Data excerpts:
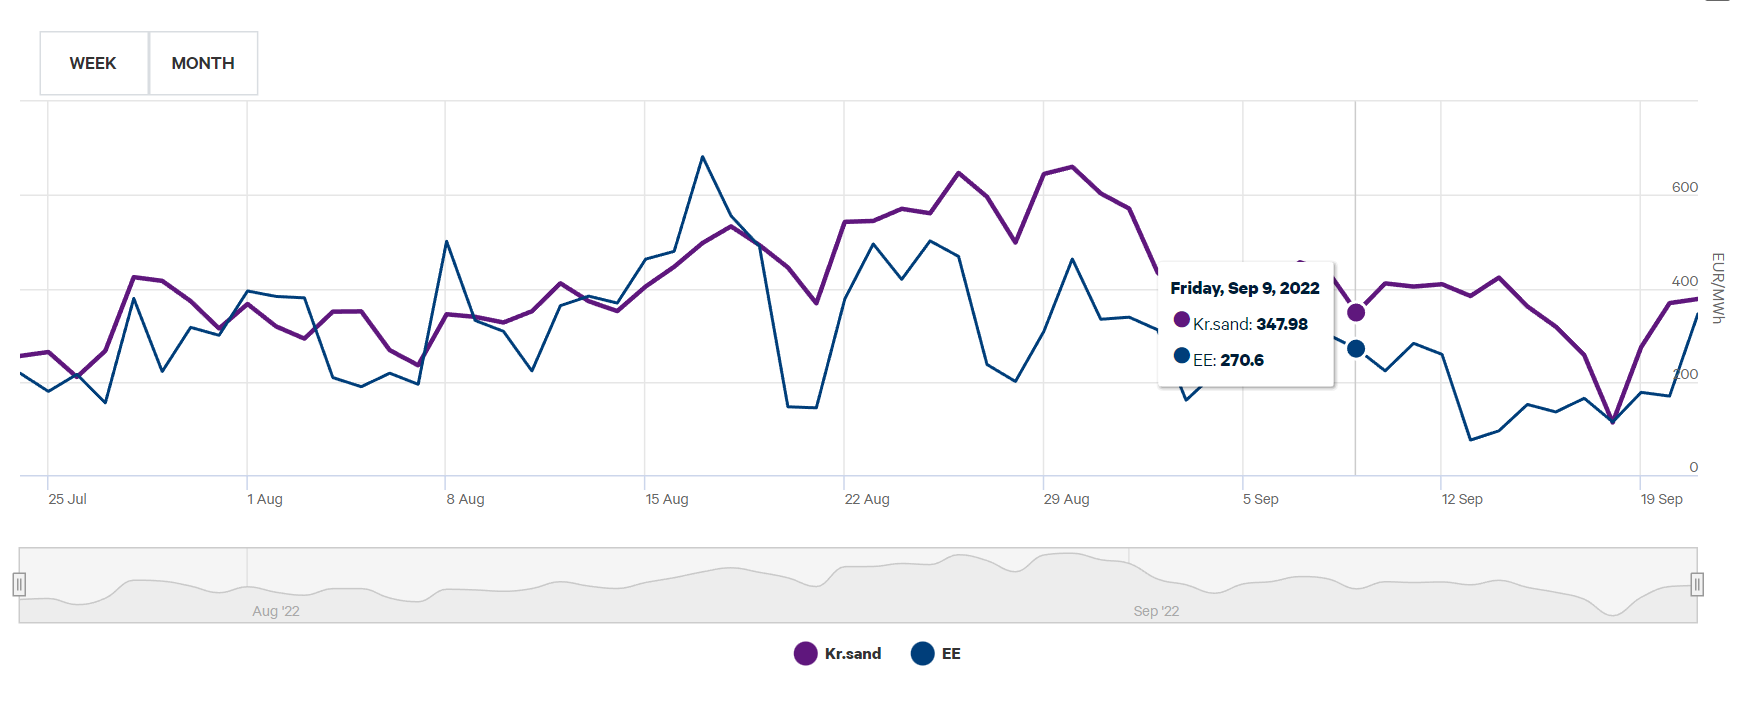Switch to the MONTH view
The height and width of the screenshot is (711, 1747).
pyautogui.click(x=203, y=63)
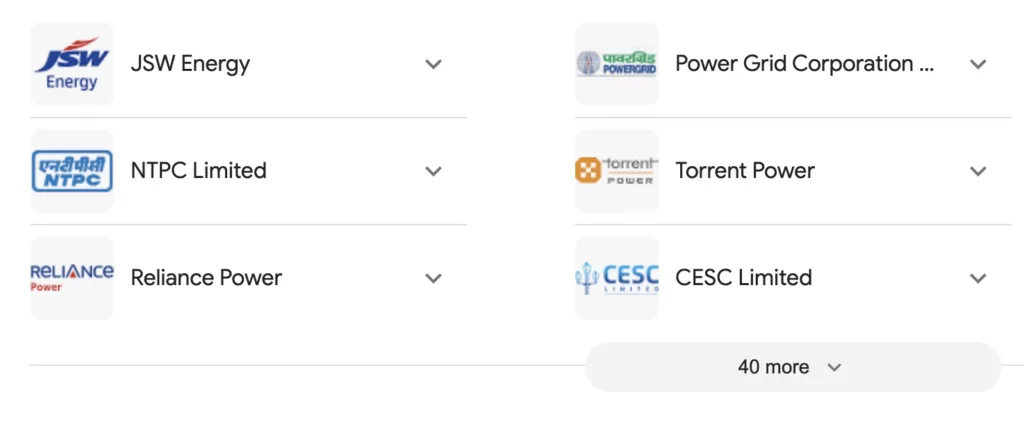Expand the Reliance Power chevron

click(433, 278)
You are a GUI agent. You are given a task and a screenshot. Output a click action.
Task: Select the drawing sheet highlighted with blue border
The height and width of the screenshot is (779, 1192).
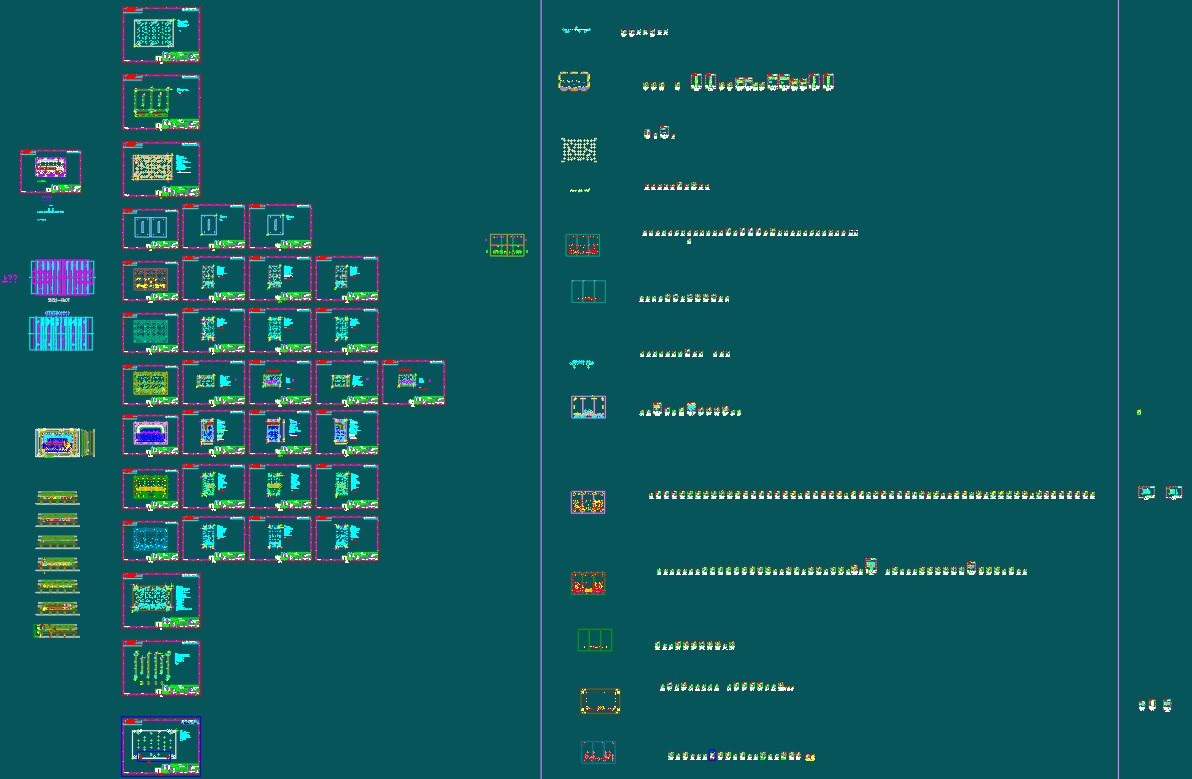[x=161, y=746]
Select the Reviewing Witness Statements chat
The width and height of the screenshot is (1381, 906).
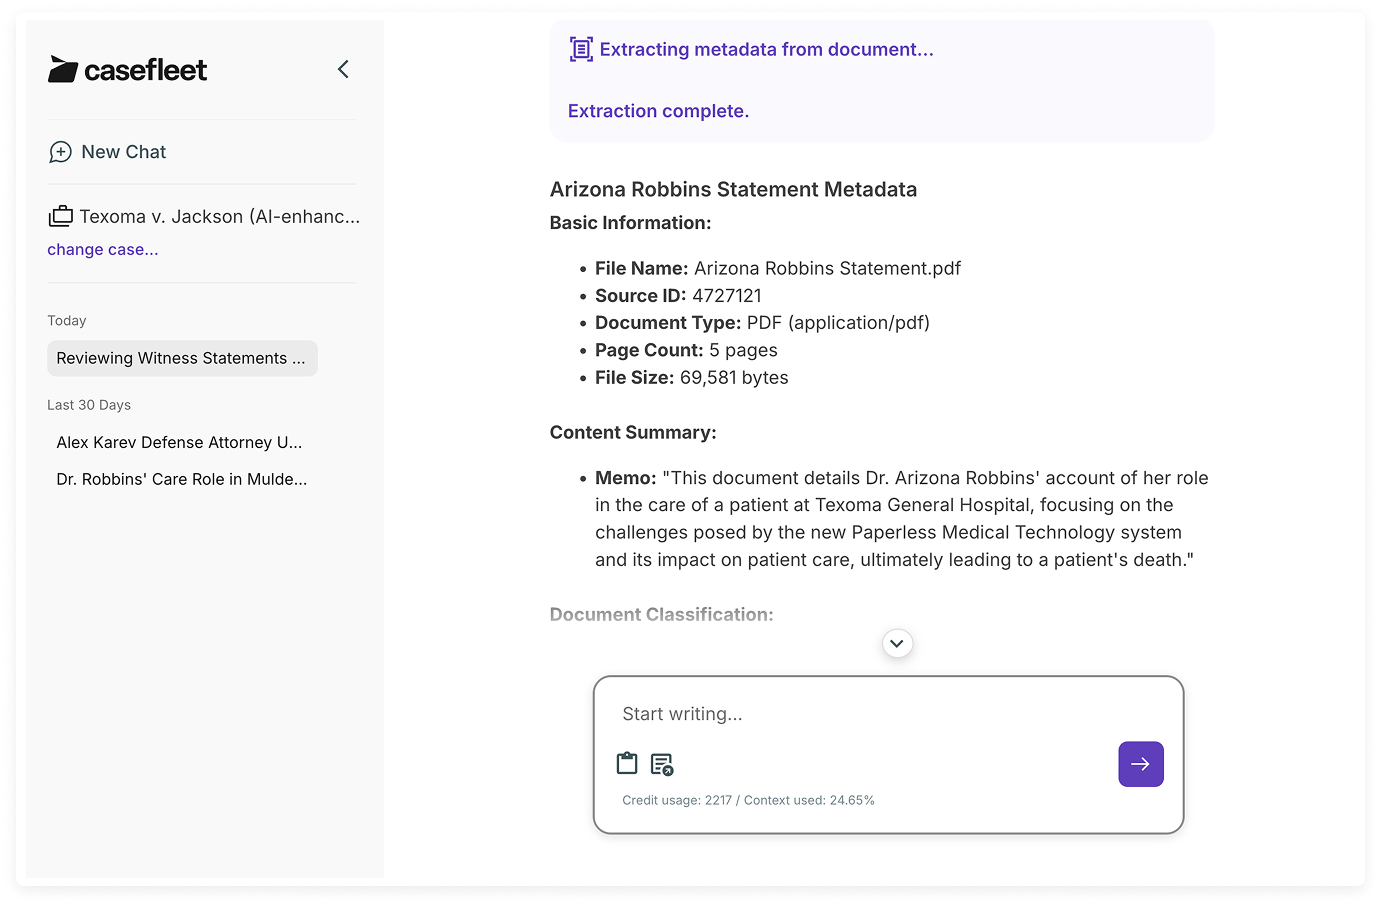coord(182,358)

YOUR OBJECTIVE -> Give again, word for word, each line from the one holding "The width and" through the end of the entries, and leave out any picture.

RESULT BELOW ->
The width and height of the screenshot is (1381, 906).
coord(182,358)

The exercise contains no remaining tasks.